Land: Schweden – Stil: Power Metal – Label: No Fashion Records

Alben-Lineup:

David Henriksson – Gesang
Henrik Juhano – Gitarre
Niklas Dahlin – Gitarre
Tomas Stolt – Bass
Mikko Korsbäck – Schlagzeug
Patrik Västilä – Keyboard

01 Finlandia
03.07
02 The Land Of The Wintersun
06.15
03 Heaven Or Hell
05.02
04 Beware Of The Dragons
05.49
05 Angels In The Sky 08.17
06 Lost In Time
04.52
07 Heading For Tomorrow
04.25
08 Sunrise In Riverland 04.03
09 Dangerous Mind
03.37
10 Seasons Of Life
06.19
11 Tears Of The Nature
05.23
12 Time Of The Prophecies
04.09

Das Genre in all seiner Pracht zelebrierend.

SUNRISE IN RIVERLAND von INSANIA ist… eines der besten puristischen Power Metal-Alben aller Zeiten ? Vielleicht. Schließlich handelt es sich hier um ein Album, welches sich auf die absoluten Basics des Genres beschränkt und dabei trotzdem – oder gerade deswegen – verdammt gut funktioniert. INSANIA – oder auch INSANIA STOCKHOLM, wohl um Verwechselungen vorzubeugen (immerhin gibt es 7 Bands mit diesem Namen) – gründeten sich bereits 1992, brauchten jedoch erst einige zeit um richtig durchzustarten. So erschien das erste Album erst 1999 – das heute behandelte SUNRISE IN RIVERLAND ist der Nachfolger, welcher 2001 erschien. Nach dem letzten veröffentlichten (und nicht mehr so gut aufgenommenen) Album im Jahre 2007 wurde es erstmal still um die Band – doch wer weiss, was die Zukunft bringt. Umso passender, oder gar notwendig erscheint die Gelegenheit, noch einmal zurückzublicken – auf ein verdammt gutes, hochkarätiges Power Metal-Album.
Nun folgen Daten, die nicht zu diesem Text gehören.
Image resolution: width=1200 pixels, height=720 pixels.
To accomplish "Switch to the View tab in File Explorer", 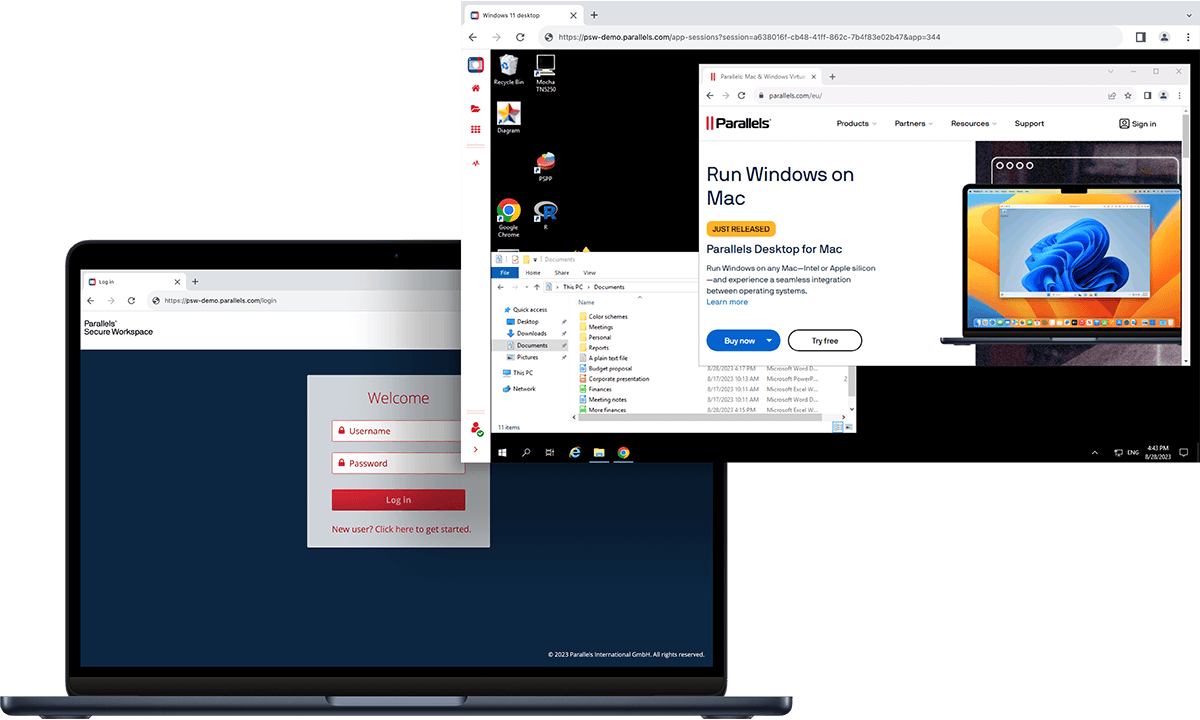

Um den Sound von INSANIA allgemein zu beschreiben, muss man sich nicht unbedingt weit aus dem Fenster lehnen – wie viele Genrevertreter scheinen sie sich Inspiration von Kollegen wie HELLOWEEN, GAMMA RAY und einigen anderen erfolgreichen Bands der 90er Jahre geholt zu haben. Dass das letztendliche Ergebnis aber nicht nur mit den Vorbildern mithalten, sondern diese einstweilen sogar noch übertreffen kann – das ist die eigentliche Überraschung. Warum das so ist, ist nicht wirklich theoretisch zu erörtern – man sollte sich das vorliegende Werk genehmigen, um eine entsprechende Feststellung machen zu können. Im besten Fall, versteht sich. Klar ist jedoch, dass INSANIA zwar deutliche musikalische Wurzeln offenbaren – im Endeffekt aber doch recht eigenständig klingen. Und: dass sie ihre Musik geradezu zelebrieren. Besonders Freunde eines eher epischen, Geschichten-erzählenden Power Metal’s mit stark melodiösem Einschlag werden hier voll auf ihre Kosten kommen. Man sollte sich INSANIA vielleicht wie eine Mischung aus HELLOWEEN und RHAPSODY (OF FIRE) vorstellen – die Gitarrenlastigkeit kommt in diesem Fall von erstgenannten, die epische Bandbreite und der fantastisch Touch von den allseits bekannten Italienern. Die hatten 2001 gerade ihre Blütezeit erreicht, beziehungsweise schon teilweise hinter sich – und auch für INSANIA sollte dieses Jahr großes bedeuten.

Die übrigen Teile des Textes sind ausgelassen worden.